A flow cytometric assay of CD34‐positive cell populations in the bone marrow

Abstract

Summary CD34⁺ BM cells form a heterogenous population of primitive stem cells and more mature progenitors committed to different lineages of differentiation. By combining CD45 expression with SSC, it is possible to separate immature cells from more diferentiated BM cells, and, by three‐colour flow cytometry, analyse the antigens expressed in various subsets of cells. In this paper we show that in the normal BM at least four distinct CD34⁺ cell populations can be identified by their different patterns of CD45 expression and SSC. The most immature CD34⁺ cell population (0.1% of the BM cellularity) lacked all signs of lineage commitment and was CD45RA negative and only weakly CD45 positive.
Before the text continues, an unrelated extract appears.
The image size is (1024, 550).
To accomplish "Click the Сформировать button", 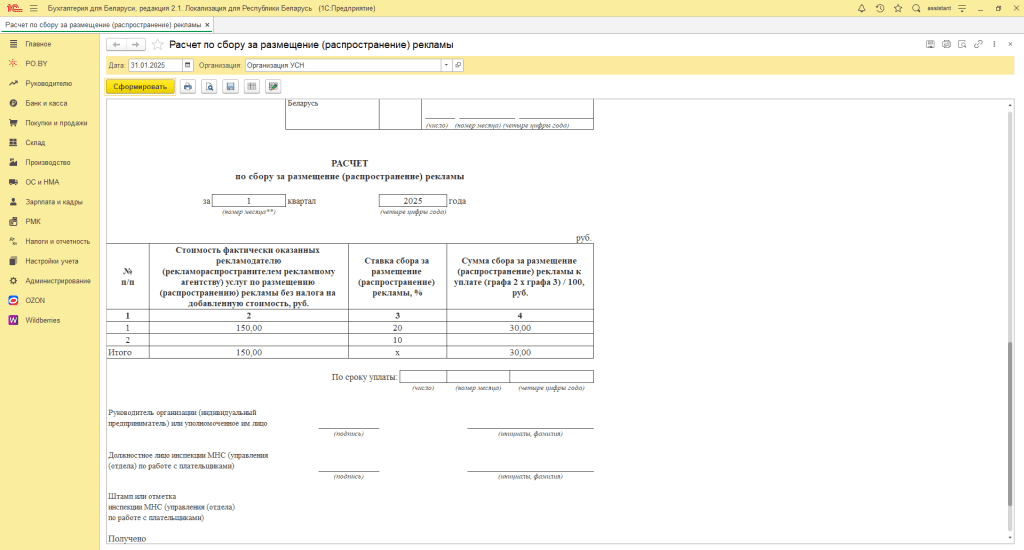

With increasing expression of the CD45 antigens, a second CD34⁺ population (0.2% of the BM cellularity) was formed expressing mainly primitive lymphatic antigens. However. 30% of the cells co‐expressed B‐cell line antigens and myeloid antigens. Cells committed to the myeloid cell line lost B‐cell line antigens, gained CD45 antigen expression and SSC and formed two CD34⁺ cell population (0.2% and 0.1% of the BM cellularity. respectively) differing only with respect to the pattern of myeloid antigen expression and SSC characteristics. Similarly, differentiation along the lymphatic pathway implicated down‐regulation of myeloid antigens, loss of the stem cell antigen and immature lymphatic antigens and gain of CD45 expression and mature lymphatic antigens.